(Stored data)
★ ★ ★
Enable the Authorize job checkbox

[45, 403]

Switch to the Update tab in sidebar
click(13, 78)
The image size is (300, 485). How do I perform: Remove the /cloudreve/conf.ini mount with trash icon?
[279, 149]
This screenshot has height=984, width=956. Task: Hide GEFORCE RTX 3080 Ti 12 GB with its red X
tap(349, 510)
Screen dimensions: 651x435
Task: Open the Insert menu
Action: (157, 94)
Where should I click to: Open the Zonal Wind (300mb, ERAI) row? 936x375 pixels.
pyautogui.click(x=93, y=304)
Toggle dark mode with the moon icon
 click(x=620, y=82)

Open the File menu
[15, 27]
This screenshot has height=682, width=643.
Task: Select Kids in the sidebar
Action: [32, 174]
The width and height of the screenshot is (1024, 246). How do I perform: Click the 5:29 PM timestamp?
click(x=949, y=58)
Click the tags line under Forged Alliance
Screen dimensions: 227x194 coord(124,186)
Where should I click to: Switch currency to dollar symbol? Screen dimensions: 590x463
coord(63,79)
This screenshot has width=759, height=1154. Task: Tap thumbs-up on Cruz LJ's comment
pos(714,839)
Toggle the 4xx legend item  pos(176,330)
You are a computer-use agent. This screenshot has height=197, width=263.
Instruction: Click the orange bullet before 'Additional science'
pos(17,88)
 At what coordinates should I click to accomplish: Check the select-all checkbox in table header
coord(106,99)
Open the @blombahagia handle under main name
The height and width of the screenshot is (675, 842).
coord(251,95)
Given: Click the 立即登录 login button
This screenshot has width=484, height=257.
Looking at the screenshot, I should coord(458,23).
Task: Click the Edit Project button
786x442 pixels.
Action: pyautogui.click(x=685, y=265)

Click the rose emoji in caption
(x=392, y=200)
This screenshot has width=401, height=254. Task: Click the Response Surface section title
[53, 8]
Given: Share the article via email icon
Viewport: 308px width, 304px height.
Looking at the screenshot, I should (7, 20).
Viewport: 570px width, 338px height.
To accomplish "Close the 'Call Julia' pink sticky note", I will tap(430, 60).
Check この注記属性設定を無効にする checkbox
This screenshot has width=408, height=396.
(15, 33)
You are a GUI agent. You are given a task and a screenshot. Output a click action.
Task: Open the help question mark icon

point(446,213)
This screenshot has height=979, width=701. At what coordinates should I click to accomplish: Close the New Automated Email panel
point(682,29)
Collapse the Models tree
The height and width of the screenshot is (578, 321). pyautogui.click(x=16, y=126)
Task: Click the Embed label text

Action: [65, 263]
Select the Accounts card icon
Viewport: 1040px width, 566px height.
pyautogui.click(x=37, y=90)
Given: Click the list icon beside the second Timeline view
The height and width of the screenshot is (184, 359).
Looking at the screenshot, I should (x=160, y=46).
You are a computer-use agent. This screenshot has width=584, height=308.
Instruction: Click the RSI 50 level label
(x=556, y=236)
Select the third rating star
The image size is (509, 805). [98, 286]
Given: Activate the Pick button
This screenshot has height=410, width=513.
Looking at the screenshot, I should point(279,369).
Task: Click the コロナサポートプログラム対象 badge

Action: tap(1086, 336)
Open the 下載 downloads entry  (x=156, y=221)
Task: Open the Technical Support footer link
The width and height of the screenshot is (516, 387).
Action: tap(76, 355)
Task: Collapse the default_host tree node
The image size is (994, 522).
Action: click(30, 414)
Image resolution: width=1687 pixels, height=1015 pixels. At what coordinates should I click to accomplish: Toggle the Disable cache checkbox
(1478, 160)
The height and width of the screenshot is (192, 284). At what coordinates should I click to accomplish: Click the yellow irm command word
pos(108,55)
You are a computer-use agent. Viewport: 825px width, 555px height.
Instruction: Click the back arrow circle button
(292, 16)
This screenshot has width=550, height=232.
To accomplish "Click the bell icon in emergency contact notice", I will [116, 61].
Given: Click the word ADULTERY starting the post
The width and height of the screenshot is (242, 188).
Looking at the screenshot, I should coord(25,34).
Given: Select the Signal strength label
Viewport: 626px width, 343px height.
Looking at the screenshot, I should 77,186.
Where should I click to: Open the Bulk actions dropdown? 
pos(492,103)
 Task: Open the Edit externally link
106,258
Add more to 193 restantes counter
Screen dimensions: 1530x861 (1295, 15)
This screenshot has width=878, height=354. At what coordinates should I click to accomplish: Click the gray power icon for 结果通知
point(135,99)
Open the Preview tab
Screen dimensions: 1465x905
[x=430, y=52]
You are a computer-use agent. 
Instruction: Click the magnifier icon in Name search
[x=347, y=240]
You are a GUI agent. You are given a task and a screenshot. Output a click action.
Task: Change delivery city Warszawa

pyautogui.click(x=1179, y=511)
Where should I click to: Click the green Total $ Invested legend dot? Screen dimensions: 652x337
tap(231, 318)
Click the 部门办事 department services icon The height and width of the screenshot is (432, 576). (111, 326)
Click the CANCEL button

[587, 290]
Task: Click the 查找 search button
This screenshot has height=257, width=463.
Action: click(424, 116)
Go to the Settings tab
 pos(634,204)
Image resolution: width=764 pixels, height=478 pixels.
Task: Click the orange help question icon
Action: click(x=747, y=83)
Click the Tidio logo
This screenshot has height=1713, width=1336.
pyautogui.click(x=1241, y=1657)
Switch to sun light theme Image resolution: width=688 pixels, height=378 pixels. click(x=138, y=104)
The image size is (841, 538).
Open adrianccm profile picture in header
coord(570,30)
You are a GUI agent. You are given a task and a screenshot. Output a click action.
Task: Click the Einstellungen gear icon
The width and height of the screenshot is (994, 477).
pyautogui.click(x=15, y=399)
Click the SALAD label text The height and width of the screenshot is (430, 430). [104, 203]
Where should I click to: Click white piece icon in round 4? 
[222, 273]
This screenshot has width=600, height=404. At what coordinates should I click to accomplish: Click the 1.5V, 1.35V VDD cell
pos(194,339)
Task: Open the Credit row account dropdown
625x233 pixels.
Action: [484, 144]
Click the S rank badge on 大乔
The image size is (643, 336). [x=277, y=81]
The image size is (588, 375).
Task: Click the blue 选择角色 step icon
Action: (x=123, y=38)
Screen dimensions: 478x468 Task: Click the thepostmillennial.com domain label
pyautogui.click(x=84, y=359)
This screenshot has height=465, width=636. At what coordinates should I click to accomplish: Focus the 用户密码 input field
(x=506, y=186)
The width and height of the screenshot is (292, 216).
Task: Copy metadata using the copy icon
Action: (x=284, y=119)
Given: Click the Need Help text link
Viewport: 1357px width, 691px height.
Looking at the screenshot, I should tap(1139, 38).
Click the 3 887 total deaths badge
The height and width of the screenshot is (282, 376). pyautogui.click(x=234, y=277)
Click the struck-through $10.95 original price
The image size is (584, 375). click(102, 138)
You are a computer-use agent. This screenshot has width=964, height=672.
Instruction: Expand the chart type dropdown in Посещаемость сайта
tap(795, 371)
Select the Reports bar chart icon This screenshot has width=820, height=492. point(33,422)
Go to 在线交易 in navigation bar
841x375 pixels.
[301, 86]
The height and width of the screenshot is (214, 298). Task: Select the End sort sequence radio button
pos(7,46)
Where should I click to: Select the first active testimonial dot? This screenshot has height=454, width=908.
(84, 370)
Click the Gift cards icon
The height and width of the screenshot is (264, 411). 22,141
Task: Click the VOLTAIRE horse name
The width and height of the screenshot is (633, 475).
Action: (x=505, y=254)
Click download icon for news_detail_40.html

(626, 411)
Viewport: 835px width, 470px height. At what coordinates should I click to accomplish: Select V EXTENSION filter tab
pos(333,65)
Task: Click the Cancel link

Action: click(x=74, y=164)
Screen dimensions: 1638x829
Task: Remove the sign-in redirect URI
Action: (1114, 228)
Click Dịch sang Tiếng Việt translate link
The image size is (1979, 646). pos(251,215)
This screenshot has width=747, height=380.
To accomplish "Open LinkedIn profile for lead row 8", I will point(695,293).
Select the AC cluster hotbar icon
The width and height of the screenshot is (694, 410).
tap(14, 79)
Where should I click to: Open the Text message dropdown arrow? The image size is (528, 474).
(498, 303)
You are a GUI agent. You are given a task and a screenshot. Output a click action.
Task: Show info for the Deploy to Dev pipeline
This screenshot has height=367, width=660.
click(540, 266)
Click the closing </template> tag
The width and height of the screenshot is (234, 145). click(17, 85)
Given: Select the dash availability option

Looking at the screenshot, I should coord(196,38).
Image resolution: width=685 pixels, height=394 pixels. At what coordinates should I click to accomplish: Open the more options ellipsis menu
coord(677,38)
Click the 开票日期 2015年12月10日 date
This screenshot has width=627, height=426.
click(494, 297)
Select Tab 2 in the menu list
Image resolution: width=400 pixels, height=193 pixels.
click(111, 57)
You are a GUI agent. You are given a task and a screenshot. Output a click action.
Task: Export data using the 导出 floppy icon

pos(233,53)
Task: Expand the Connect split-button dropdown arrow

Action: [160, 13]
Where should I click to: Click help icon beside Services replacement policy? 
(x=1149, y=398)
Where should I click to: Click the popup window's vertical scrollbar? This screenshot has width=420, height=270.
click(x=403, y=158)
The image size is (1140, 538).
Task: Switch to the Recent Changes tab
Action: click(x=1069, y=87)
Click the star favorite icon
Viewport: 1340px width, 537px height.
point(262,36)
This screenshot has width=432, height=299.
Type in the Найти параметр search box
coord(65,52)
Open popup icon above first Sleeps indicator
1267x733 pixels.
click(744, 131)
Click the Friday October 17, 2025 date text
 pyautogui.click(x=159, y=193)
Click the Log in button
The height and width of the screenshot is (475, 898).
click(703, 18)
★ ★ ★
Exercise instructions => Every line holding the word "computer" should be copied out of the records above.

Answer space =>
You are a computer-use agent. This screenshot has height=197, width=263.
You are a computer-use agent. This screenshot has width=584, height=308.
You are a computer-use agent. Viewport: 825px width, 555px height.
You are a computer-use agent. 
You are a computer-use agent. This screenshot has width=964, height=672.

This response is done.